▶ **Jobs**:
[1] Can you turn the paragraph of the Pareto analysis post that begins "But first things first" into a short list that keeps its main facts?
[2] In the Pareto analysis post, why does the sorting parameter of the Aggr() function need an equals sign?

▶ **Selected passage**:
┄┄┄┄┄┄

# Qlik Design Blog

All about product and Qlik solutions: scripting, data modeling, visual design, extensions, best practices, etc.

Announcements
QlikWorld May 10-12, Online and Free! REGISTER NOW  Employee

## Recipe for a Pareto Analysis – Revisited

“Which products contribute to the first 80% of our turnover?”

This type of question is common in all types of business intelligence. I say “type of question” since it appears in many different forms: Sometimes it concerns products, but it can just as well concern any dimension, e.g. customer, supplier, sales person, etc. Further, here the question was about turnover, but it can just as well be e.g. number of support cases, or number of defect deliveries, etc. It is called Pareto analysis or ABC analysis and I have already written a blog post on this topic. However, in the previous post I only explained how to create a measure which showed the Pareto class. I never showed how to create a dimension based on a Pareto classification – simply because it wasn’t possible.

But now it is.

But first things first. The logic for a Pareto analysis is that you first sort the products according to their sales numbers, then accumulate the numbers, and finally calculate the accumulated measure as a percentage of the total. The products contributing to the first 80% are your best, your “A” products. The next 10% are your “B” products, and the last 10% are your “C” products. In the above graph, these classes are shown as colors on the bars.

The previous post shows how this can be done in a chart measure using the Above() function. However, if you use the same logic, but instead inside a sorted Aggr() function, you can achieve the same thing without relying on the chart sort order. The sorted Aggr() function is a fairly recent innovation, and you can read more about it here.

The sorting is needed to calculate the proper accumulated percentages, which will give you the Pareto classes. So if you want to classify your products, the new expression to use is

=Aggr(
If(Rangesum(Above(Sum({1} Sales)/Sum({1} total Sales),1,RowNo()))<0.8, 'A',
If(Rangesum(Above(Sum({1} Sales)/Sum({1} total Sales),1,RowNo()))<0.9, 'B',
'C')),
(Product,(=Sum({1} Sales),Desc))
)

The first parameter of the Aggr() – the nested If()-functions – is in principle the same as the measure in the previous post. Look there for an explanation.

The second parameter of the Aggr(), the inner dimension, contains the magic of the sorted Aggr():

(Product,(=Sum({1} Sales),Desc))

This structured parameter specifies that the field Product should be used as dimension, and its values should be sorted descending according to Sum({1} Sales). Note the equals sign. This is necessary if you want to sort by expression.

So the Products inside the Aggr() will be sorted descending, and for each Product the accumulated relative sales in percent will be calculated, which in turn is used to determine the Pareto classes.

┄┄┄┄┄┄

▶ **Material provided**:
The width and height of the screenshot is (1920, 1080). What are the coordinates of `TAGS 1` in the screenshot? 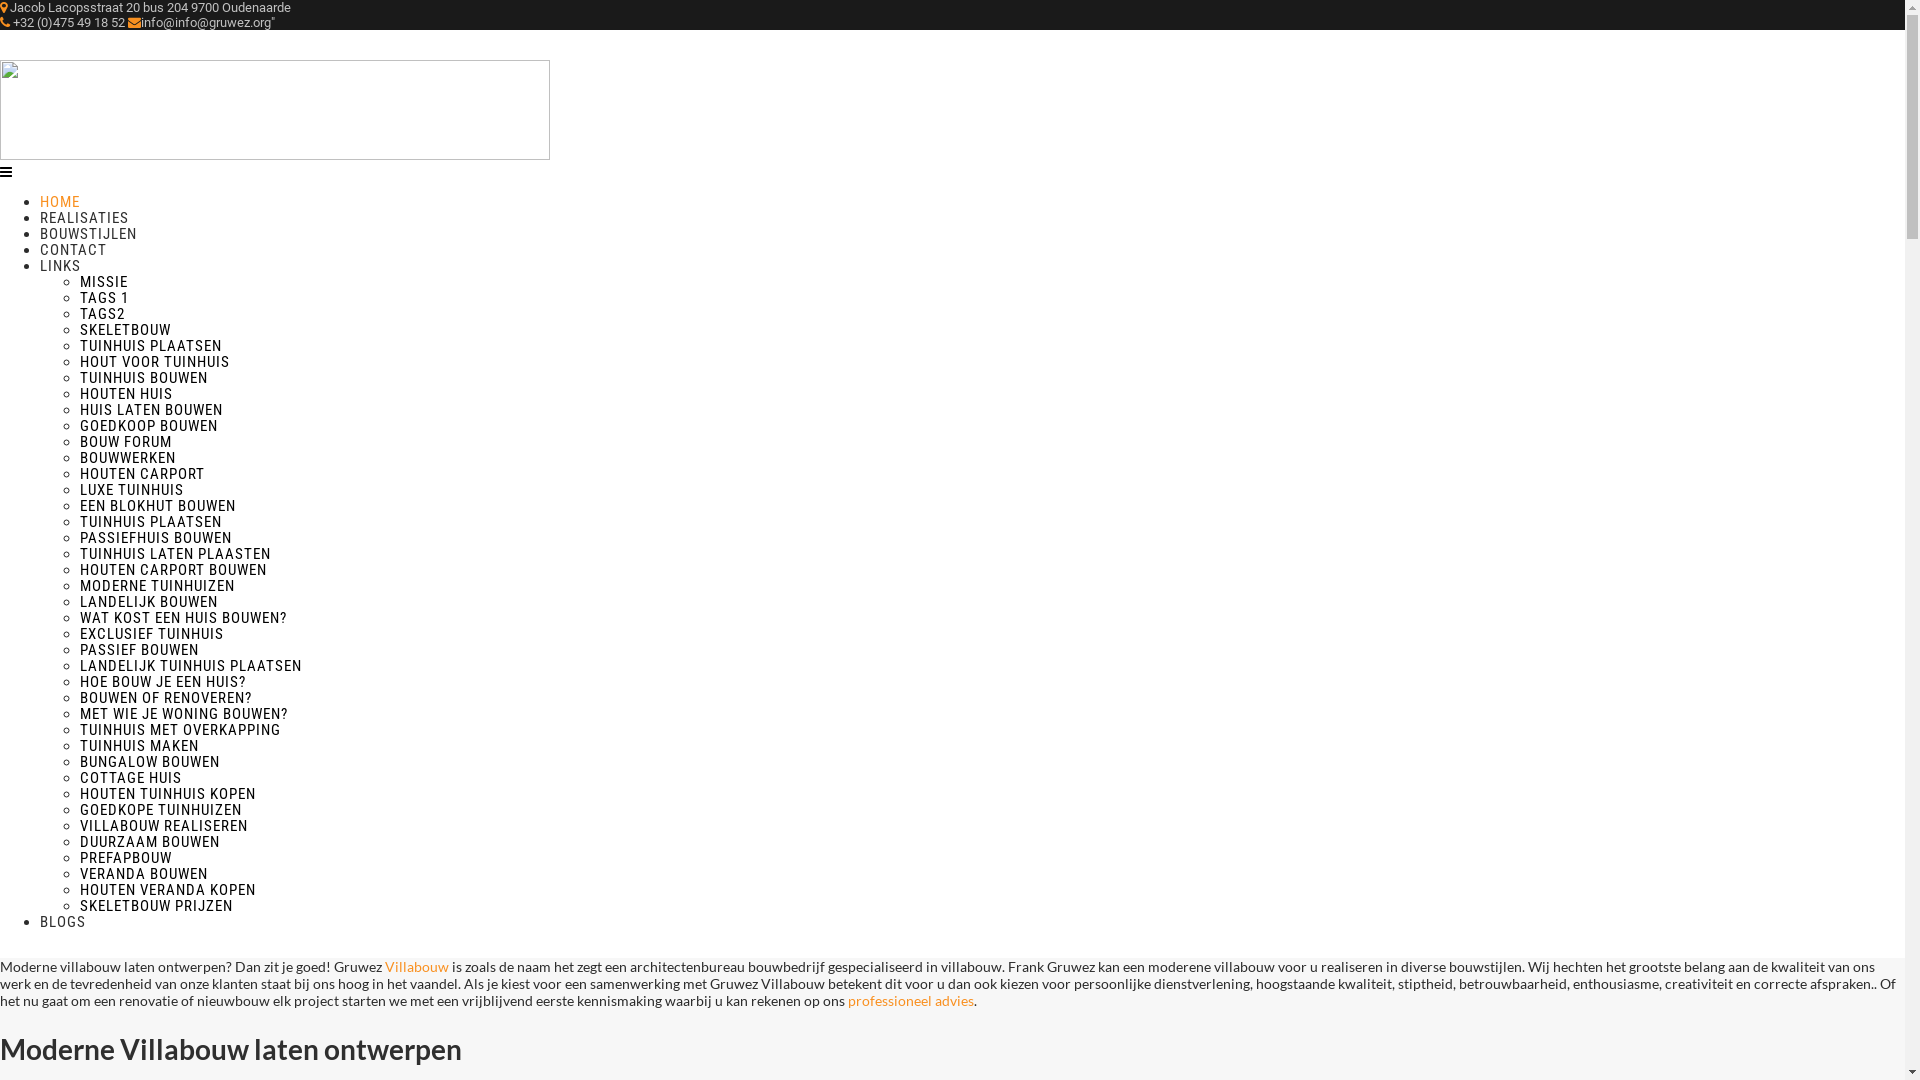 It's located at (104, 298).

┄┄┄┄┄┄

▶ **Exercise answers**:
[1]
- Sort the products by their sales numbers.
- Accumulate those numbers.
- Calculate the accumulated measure as a percentage of the total.
- Products contributing to the first 80% are the best, the "A" products.
- The next 10% are the "B" products.
- The last 10% are the "C" products.

[2] The equals sign is necessary when sorting by expression.